Both Passione and Anderson have been developing the novice OnMoney.com since its launch last February. Part of that development, Passione says, has included the acquisition of a Reston, Virginia-based financial planning firm and its mortgage, insurance, and college education planners. As a result, OnMoney is now a licensed mortgage broker and insurance agent, he says. “As advisors use our tools to sell products, there are other revenue streams, or revenue-sharing relationships, that we can come up with.”

Another recent acquisition was TradeCast, which provides order management and decision support tools to Ameritrade’s broker/dealer, hedge fund and money management clients. TradeCast offers, among other things, a tool for charting the history of a stock. “I see advisors using this on their desktops,” Passione says.

A top priority for Ameritrade is to provide advisors with “the tools to manage a larger number of clients so they can grow their businesses and maintain the quality of service that has been their hallmark,” he says.

With the acquisition last year of Financial Passport, an online financial services portal, OnMoney and Financial Passport created a B2B relationship with Aon Financial to provide financial advice and employee benefit services to corporate clients. “When financial advisors sign up with OnMoney for benefits consulting, instead of just getting a booklet that says ‘here’s your Ameritrade benefits,’ they get directed to the Aon Self Service Now Platform where all of their benefits information is already downloaded,” Passione says.

Ameritrade not only has a bevy of technology offerings for advisors, but also has access to more than 6,000 mutual funds, and strong order execution, Anderson says. “What we’ve done at Ameritrade Institutional Services is really focus on the execution of the trading engine and the ability to provide the low-cost alternative to the advisors,” he says. “The advisors we’ve approached want to make sure they’re getting strong execution.” Anderson says separate accounts are under review.

Material provided —

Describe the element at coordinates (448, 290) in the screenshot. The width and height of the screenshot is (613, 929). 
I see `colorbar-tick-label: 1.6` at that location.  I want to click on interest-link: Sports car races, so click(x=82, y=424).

Exercises to complete —
A. Answer these questions about the Ameritrade and OnMoney passage:
(i) Where is the financial planning firm that OnMoney acquired based?
(ii) TradeCast offers a tool for doing what?
(iii) How many mutual funds does Ameritrade have access to?
B. Continue the Ameritrade and OnMoney passage from its final sentence.

Task-by-task results —
A.
(i) Reston, Virginia
(ii) Charting the history of a stock
(iii) More than 6,000

B.
Advisors don’t have to worry that Ameritrade will hire its own financial advisors–at least for now. “Channel conflict is something that we are very much aware of,” Passione says. “It would be hard for us to compete at the same time with the advisors that we are trying to bring over to use our product. So at the current time, we don’t have plans to” hire financial advisors. “When we take a look at our strategy, we think there is enough in the revenue model for us to launch our platform because of our cost advantage and to allow third-party vendors to step in between us and the customer and still make a profit.”

While both Passione and Anderson are optimistic about providing top-notch technology offerings to advisors, one industry watcher says the rough economic environment of late has most likely depleted Ameritrade’s kitty, leaving sparse funds for technology. “If you look at the technology advances of other firms, whether it be Schwab, Fidelity, or Waterhouse with a deep-pocket parent, it’s very tough to see how Ameritrade can be successful,” says Geoff Bobroff, and independent financial services consultant in Rhode Island. “Price is obviously part of the equation [when considering technology and other services], and arguably Ameritrade can be a lower cost provider. But I’m not sure that that alone can get attention from a long-term setting. And I would suspect that [Ameritrade], like other smaller discount brokerage operations, is cash constrained. If they had done this [restructuring] two years ago [when the markets where stronger], it might have helped them position themselves a bit better.”

Moves by Ameritrade and other discount brokers to offer more guidance are an affirmation of advisors’ philosophy of providing advice. Indeed, a recent report by the Spectrem Group found that affluent investors are less impressed by the name on the company marquee, and are relying instead on the name and reputation of the advisor. The Spectrem report found that affluent investors are moving away from traditional loyalties to financial institutions and aligning with advisors and their “open architecture” platforms, which offer investors access to an array of products and services from multiple providers. Like its peers, Ameritrade has discovered that offering cheap transactions alone won’t cut it in today’s tough market. Deeper ties to advisors will be critical for its continued health.